▶ _WHAT THE TASK ASKS_:
Could you set down the records below exactly as they are, with no pictures?

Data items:

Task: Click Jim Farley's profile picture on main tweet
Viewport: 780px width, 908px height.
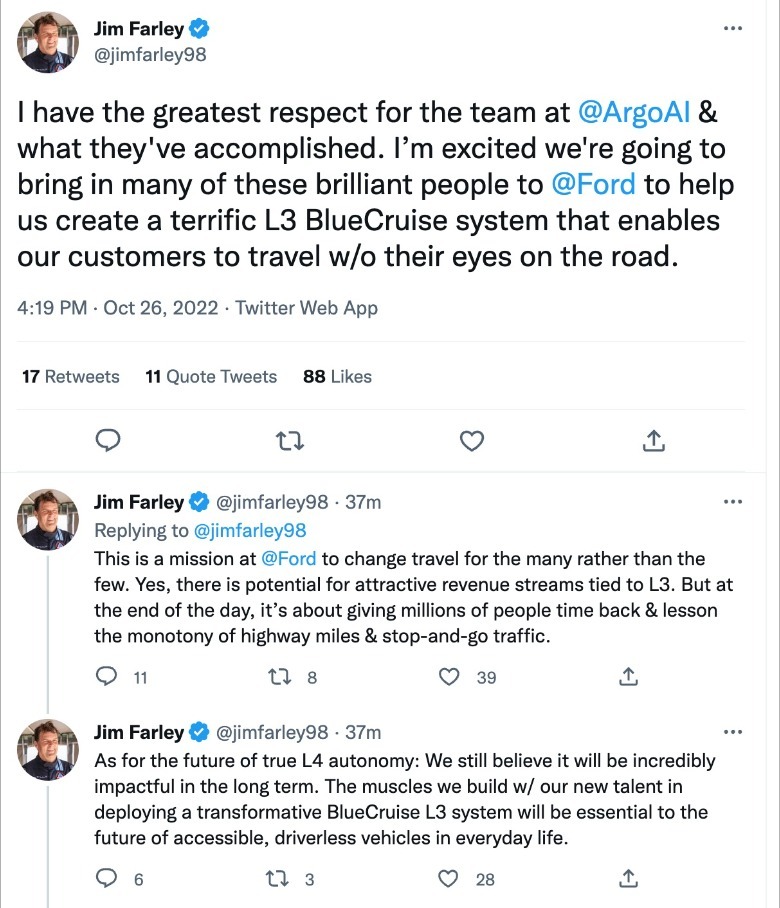Action: (48, 42)
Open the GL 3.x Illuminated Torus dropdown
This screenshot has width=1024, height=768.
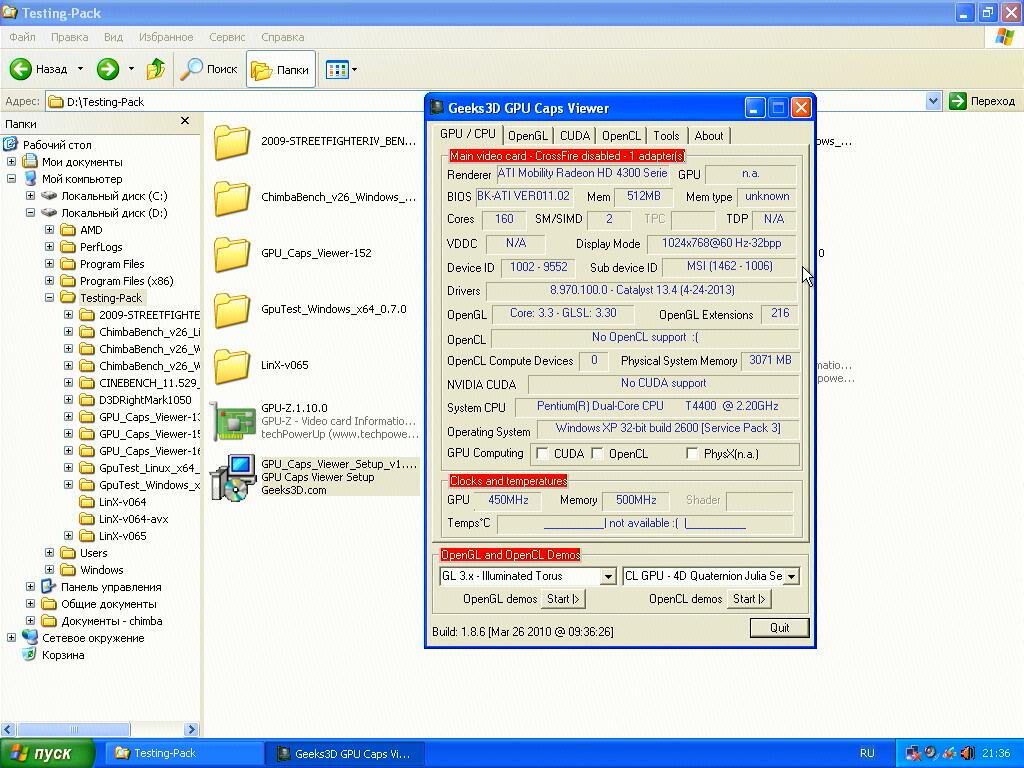pos(607,576)
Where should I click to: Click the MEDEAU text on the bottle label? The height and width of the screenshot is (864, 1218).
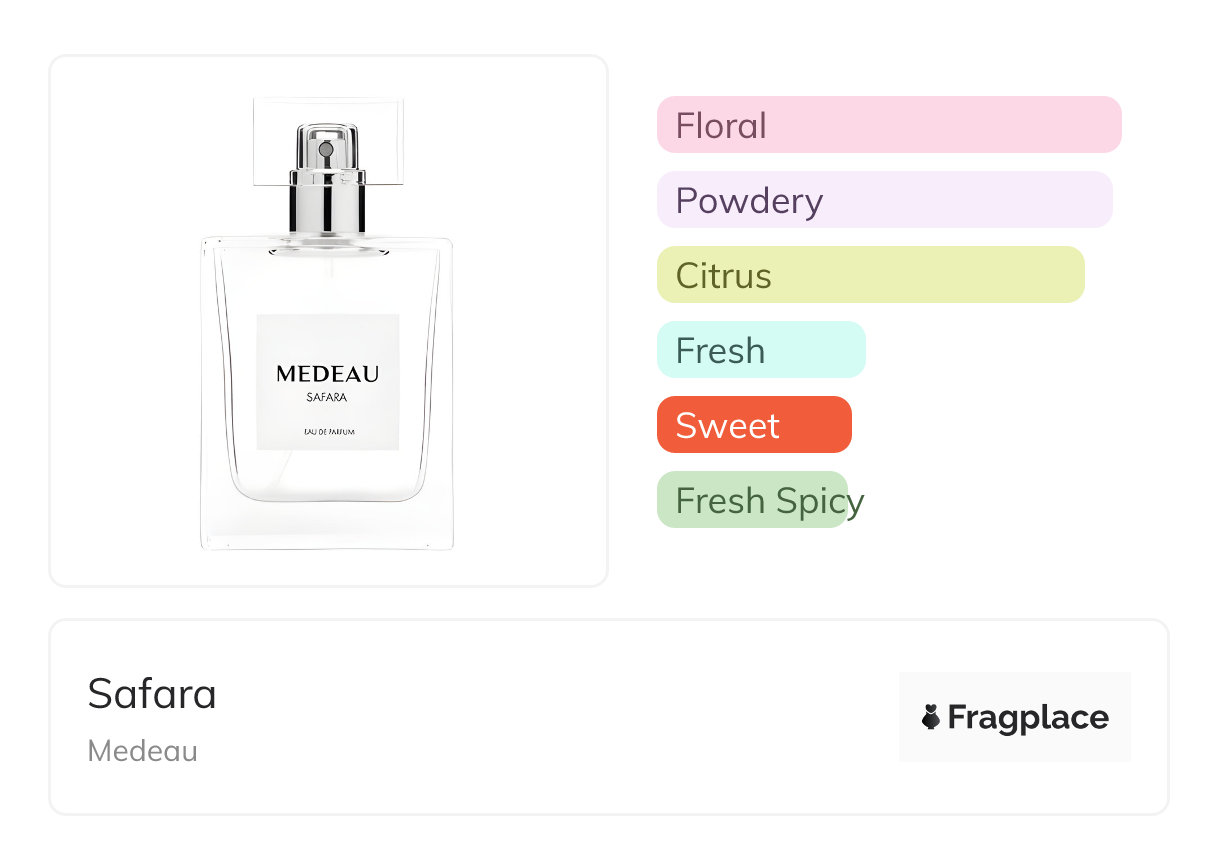pos(328,374)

▶ _EXPECTED OUTPUT_:
Task: Click Jim Farley's profile picture on main tweet
Viewport: 780px width, 908px height.
Action: (48, 42)
Open the GL 3.x Illuminated Torus dropdown
This screenshot has width=1024, height=768.
pos(607,576)
Where should I click to: Click the MEDEAU text on the bottle label? The height and width of the screenshot is (864, 1218).
pos(328,374)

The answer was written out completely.